> _Data for processing_:
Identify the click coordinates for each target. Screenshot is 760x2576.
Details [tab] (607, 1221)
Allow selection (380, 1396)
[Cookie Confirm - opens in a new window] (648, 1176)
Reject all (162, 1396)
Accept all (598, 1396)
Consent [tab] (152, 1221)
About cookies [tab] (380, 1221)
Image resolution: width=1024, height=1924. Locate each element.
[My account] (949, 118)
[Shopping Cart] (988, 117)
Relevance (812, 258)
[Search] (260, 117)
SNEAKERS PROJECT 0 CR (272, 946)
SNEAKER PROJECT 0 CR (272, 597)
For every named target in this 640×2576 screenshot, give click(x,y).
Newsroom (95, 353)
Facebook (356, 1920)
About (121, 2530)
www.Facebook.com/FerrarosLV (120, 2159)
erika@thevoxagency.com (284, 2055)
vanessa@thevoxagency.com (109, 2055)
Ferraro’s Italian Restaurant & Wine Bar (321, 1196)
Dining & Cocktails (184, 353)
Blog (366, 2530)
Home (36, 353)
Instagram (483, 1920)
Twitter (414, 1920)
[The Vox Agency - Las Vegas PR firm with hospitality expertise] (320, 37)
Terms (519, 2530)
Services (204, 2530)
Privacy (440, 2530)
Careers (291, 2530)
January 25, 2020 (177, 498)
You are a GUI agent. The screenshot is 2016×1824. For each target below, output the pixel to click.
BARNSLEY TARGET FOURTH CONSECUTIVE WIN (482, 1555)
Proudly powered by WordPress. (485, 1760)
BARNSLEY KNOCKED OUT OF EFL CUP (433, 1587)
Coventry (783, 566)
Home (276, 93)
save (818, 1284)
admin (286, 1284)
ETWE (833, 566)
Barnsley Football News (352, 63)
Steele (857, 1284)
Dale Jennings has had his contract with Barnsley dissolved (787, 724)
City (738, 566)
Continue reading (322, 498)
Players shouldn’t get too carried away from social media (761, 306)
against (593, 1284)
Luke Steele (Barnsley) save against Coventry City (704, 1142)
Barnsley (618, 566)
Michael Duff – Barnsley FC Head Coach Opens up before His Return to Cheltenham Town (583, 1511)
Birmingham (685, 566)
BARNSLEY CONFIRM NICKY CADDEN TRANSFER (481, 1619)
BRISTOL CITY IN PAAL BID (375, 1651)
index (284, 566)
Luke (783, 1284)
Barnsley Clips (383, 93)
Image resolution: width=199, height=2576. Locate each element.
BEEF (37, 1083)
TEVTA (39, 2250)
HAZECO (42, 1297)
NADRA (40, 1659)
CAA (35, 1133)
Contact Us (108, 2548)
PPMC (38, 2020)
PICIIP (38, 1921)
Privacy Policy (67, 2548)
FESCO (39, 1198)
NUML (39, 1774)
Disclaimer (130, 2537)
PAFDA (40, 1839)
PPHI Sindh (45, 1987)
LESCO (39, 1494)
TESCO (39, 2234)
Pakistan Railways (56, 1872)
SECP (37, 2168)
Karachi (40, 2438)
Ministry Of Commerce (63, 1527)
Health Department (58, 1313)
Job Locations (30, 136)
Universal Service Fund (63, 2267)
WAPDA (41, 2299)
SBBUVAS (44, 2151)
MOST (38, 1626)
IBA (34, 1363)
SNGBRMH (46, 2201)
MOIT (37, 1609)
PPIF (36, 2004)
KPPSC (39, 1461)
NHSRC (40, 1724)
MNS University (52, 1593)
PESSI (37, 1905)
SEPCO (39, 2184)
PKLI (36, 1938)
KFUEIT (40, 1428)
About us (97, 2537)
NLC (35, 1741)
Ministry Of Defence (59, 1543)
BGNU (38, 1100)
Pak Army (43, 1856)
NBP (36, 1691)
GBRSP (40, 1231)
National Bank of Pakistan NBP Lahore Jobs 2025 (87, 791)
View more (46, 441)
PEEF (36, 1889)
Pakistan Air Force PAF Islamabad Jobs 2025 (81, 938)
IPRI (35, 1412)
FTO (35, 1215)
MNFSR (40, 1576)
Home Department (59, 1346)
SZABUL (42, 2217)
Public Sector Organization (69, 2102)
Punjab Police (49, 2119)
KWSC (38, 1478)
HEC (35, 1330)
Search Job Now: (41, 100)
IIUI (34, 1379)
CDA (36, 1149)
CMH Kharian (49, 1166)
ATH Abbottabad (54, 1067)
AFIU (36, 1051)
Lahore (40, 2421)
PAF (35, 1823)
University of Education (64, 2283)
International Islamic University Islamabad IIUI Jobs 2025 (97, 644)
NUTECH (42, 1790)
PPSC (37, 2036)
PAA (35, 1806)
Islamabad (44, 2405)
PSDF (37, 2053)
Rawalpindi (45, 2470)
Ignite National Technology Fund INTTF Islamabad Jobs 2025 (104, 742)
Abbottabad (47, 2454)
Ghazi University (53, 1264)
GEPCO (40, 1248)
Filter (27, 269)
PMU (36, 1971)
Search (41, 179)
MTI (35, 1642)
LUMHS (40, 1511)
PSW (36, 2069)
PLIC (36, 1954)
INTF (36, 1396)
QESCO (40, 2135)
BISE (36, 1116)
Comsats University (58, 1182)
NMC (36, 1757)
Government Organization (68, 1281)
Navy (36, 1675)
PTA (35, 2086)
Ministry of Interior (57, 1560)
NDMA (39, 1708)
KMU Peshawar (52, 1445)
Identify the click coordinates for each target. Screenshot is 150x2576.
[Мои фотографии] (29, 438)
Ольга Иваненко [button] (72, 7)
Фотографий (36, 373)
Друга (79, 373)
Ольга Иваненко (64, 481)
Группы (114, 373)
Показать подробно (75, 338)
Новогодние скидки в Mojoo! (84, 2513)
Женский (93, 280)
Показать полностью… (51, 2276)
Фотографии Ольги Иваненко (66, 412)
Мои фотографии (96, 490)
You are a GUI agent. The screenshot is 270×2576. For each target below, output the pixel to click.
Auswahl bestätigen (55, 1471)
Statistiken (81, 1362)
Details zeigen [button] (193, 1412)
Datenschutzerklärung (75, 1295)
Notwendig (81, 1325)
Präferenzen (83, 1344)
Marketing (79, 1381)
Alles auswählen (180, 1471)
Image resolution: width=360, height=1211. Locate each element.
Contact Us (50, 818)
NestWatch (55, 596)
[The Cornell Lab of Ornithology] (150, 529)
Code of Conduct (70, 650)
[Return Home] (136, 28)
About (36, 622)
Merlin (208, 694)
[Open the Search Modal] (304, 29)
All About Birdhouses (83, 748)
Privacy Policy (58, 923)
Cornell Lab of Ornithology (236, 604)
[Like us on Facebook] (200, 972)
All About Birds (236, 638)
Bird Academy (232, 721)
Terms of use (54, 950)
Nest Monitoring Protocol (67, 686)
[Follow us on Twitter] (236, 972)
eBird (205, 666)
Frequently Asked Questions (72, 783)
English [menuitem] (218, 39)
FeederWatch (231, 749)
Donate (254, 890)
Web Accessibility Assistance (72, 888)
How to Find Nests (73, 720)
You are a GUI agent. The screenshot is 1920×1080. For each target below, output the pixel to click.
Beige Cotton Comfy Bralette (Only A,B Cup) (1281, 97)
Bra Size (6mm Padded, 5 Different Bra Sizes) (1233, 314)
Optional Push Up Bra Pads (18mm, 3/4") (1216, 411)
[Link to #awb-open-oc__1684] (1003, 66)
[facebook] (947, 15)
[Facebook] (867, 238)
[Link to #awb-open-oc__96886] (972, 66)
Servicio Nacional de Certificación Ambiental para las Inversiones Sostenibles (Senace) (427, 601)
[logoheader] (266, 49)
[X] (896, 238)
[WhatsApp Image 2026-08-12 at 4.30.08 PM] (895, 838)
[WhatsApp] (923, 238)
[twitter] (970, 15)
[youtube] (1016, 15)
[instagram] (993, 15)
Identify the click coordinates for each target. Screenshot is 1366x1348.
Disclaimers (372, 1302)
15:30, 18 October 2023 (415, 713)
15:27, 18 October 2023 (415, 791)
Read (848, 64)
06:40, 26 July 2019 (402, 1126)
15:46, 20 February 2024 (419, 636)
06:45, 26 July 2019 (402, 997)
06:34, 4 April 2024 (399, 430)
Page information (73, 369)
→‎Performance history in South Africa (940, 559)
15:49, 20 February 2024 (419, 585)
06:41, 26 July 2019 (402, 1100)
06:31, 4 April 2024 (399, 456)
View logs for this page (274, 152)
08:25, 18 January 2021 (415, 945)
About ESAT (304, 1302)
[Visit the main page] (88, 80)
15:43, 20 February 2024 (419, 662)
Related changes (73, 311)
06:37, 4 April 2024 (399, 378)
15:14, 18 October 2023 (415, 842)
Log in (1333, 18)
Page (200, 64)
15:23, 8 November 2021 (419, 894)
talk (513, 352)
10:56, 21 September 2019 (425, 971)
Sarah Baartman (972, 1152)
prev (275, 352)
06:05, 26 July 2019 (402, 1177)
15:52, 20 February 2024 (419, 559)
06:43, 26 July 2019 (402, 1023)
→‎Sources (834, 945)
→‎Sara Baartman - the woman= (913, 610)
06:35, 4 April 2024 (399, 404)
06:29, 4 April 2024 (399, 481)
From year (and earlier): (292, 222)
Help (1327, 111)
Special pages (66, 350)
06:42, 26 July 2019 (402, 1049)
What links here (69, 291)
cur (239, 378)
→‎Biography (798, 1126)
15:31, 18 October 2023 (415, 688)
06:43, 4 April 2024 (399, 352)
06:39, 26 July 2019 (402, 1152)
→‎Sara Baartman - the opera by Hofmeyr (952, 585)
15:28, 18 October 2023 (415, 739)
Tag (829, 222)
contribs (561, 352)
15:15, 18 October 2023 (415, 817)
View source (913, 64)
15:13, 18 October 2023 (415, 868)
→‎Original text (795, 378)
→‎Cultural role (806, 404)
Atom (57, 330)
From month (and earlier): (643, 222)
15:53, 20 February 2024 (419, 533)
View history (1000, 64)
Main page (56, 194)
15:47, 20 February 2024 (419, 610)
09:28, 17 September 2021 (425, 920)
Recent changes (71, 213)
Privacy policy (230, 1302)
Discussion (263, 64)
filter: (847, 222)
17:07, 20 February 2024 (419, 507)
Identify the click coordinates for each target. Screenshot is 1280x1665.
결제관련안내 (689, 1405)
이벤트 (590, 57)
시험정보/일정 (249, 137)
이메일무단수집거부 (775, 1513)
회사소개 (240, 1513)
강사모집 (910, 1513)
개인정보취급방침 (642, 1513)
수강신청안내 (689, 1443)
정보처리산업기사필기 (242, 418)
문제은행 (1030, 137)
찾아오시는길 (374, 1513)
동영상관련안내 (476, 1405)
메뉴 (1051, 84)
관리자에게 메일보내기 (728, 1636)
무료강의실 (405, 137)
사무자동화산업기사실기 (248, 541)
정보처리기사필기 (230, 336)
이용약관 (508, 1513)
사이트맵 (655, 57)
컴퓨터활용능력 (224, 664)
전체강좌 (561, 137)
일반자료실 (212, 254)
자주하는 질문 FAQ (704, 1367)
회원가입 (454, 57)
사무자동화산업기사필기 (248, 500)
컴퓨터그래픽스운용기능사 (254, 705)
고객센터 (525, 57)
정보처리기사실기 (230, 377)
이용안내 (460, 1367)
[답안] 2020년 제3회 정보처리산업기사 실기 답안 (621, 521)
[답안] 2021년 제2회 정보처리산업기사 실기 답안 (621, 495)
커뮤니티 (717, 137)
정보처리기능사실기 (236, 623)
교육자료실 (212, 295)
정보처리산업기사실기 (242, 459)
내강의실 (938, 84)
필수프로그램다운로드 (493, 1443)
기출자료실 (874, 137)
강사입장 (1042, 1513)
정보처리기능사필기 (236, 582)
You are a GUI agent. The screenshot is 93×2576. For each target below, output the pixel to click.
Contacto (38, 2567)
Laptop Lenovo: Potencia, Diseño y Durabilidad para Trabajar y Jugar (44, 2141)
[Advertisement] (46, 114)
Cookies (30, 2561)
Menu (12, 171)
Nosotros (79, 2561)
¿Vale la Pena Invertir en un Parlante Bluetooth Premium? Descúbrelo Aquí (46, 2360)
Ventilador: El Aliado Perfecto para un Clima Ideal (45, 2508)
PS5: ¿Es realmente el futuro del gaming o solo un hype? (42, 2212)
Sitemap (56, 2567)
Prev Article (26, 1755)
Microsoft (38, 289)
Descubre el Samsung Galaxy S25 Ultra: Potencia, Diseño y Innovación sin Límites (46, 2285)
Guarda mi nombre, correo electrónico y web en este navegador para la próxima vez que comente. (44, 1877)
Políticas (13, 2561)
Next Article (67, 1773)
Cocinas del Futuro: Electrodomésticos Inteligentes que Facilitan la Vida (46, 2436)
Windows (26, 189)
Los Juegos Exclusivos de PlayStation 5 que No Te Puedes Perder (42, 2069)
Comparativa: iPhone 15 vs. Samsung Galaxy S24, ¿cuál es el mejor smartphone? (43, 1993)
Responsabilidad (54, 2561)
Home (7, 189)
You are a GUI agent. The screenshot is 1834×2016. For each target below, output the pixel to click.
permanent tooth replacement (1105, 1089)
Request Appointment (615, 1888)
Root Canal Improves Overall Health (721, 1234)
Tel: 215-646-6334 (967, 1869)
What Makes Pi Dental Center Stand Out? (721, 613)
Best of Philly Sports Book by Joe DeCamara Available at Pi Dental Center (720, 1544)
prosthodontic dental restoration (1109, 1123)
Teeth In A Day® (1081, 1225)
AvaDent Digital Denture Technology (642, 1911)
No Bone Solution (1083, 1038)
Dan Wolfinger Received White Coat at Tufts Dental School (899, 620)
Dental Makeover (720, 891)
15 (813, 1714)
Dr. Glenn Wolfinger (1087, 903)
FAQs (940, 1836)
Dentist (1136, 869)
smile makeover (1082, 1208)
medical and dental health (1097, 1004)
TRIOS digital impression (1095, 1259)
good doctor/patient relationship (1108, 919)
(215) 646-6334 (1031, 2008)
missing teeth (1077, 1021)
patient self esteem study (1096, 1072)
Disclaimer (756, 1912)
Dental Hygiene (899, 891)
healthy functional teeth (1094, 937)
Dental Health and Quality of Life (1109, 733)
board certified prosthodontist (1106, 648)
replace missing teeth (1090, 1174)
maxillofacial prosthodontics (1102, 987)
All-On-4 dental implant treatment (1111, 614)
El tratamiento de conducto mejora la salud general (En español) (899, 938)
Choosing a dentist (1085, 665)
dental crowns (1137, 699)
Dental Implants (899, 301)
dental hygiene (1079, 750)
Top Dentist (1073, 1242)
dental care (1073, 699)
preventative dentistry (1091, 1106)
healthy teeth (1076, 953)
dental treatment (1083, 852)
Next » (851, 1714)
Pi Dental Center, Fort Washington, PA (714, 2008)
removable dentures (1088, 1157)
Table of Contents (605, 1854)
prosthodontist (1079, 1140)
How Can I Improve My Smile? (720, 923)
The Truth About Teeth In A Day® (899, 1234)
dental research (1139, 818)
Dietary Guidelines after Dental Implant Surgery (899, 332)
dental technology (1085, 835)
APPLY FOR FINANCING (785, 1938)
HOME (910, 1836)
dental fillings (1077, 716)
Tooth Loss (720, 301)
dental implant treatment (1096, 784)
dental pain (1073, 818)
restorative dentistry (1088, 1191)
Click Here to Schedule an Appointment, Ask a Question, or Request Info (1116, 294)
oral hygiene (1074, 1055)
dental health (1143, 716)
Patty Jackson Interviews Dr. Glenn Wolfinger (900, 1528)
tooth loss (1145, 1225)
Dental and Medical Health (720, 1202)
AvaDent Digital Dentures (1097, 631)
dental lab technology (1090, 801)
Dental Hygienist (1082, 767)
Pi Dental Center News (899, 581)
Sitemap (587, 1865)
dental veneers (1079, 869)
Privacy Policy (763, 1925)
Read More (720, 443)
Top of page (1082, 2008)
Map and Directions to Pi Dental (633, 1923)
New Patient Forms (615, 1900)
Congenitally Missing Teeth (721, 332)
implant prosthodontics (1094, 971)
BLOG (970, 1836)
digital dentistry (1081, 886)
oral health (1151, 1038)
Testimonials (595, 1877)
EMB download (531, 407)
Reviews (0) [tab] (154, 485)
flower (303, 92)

> _What the exercise asks_:
Of the lines above, retype only those from the line containing "이벤트 (590, 57)" through the line containing "Best of Philly", including both, exactly.

> _Your response_:
이벤트 (590, 57)
시험정보/일정 (249, 137)
이메일무단수집거부 (775, 1513)
회사소개 (240, 1513)
강사모집 (910, 1513)
개인정보취급방침 (642, 1513)
수강신청안내 (689, 1443)
정보처리산업기사필기 (242, 418)
문제은행 (1030, 137)
찾아오시는길 (374, 1513)
동영상관련안내 (476, 1405)
메뉴 (1051, 84)
관리자에게 메일보내기 (728, 1636)
무료강의실 (405, 137)
사무자동화산업기사실기 (248, 541)
정보처리기사필기 (230, 336)
이용약관 (508, 1513)
사이트맵 (655, 57)
컴퓨터활용능력 (224, 664)
전체강좌 (561, 137)
일반자료실 (212, 254)
자주하는 질문 FAQ (704, 1367)
회원가입 (454, 57)
사무자동화산업기사필기 (248, 500)
컴퓨터그래픽스운용기능사 (254, 705)
고객센터 (525, 57)
정보처리기사실기 (230, 377)
이용안내 (460, 1367)
[답안] 2020년 제3회 정보처리산업기사 실기 답안 (621, 521)
[답안] 2021년 제2회 정보처리산업기사 실기 답안 (621, 495)
커뮤니티 (717, 137)
정보처리기능사실기 (236, 623)
교육자료실 (212, 295)
정보처리산업기사실기 (242, 459)
내강의실 (938, 84)
필수프로그램다운로드 (493, 1443)
기출자료실 (874, 137)
강사입장 (1042, 1513)
정보처리기능사필기 (236, 582)
You are a GUI agent. The screenshot is 93×2576. For each target below, output the pixel to click.
Contacto (38, 2567)
Laptop Lenovo: Potencia, Diseño y Durabilidad para Trabajar y Jugar (44, 2141)
[Advertisement] (46, 114)
Cookies (30, 2561)
Menu (12, 171)
Nosotros (79, 2561)
¿Vale la Pena Invertir en un Parlante Bluetooth Premium? Descúbrelo Aquí (46, 2360)
Ventilador: El Aliado Perfecto para un Clima Ideal (45, 2508)
PS5: ¿Es realmente el futuro del gaming o solo un hype? (42, 2212)
Sitemap (56, 2567)
Prev Article (26, 1755)
Microsoft (38, 289)
Descubre el Samsung Galaxy S25 Ultra: Potencia, Diseño y Innovación sin Límites (46, 2285)
Guarda mi nombre, correo electrónico y web en este navegador para la próxima vez que comente. (44, 1877)
Políticas (13, 2561)
Next Article (67, 1773)
Cocinas del Futuro: Electrodomésticos Inteligentes que Facilitan la Vida (46, 2436)
Windows (26, 189)
Los Juegos Exclusivos de PlayStation 5 que No Te Puedes Perder (42, 2069)
Comparativa: iPhone 15 vs. Samsung Galaxy S24, ¿cuál es el mejor smartphone? (43, 1993)
Responsabilidad (54, 2561)
Home (7, 189)
You are a GUI agent. The screenshot is 1834×2016. For each target below, output the pixel to click.
permanent tooth replacement (1105, 1089)
Request Appointment (615, 1888)
Root Canal Improves Overall Health (721, 1234)
Tel: 215-646-6334 (967, 1869)
What Makes Pi Dental Center Stand Out? (721, 613)
Best of Philly Sports Book by Joe DeCamara Available at Pi Dental Center (720, 1544)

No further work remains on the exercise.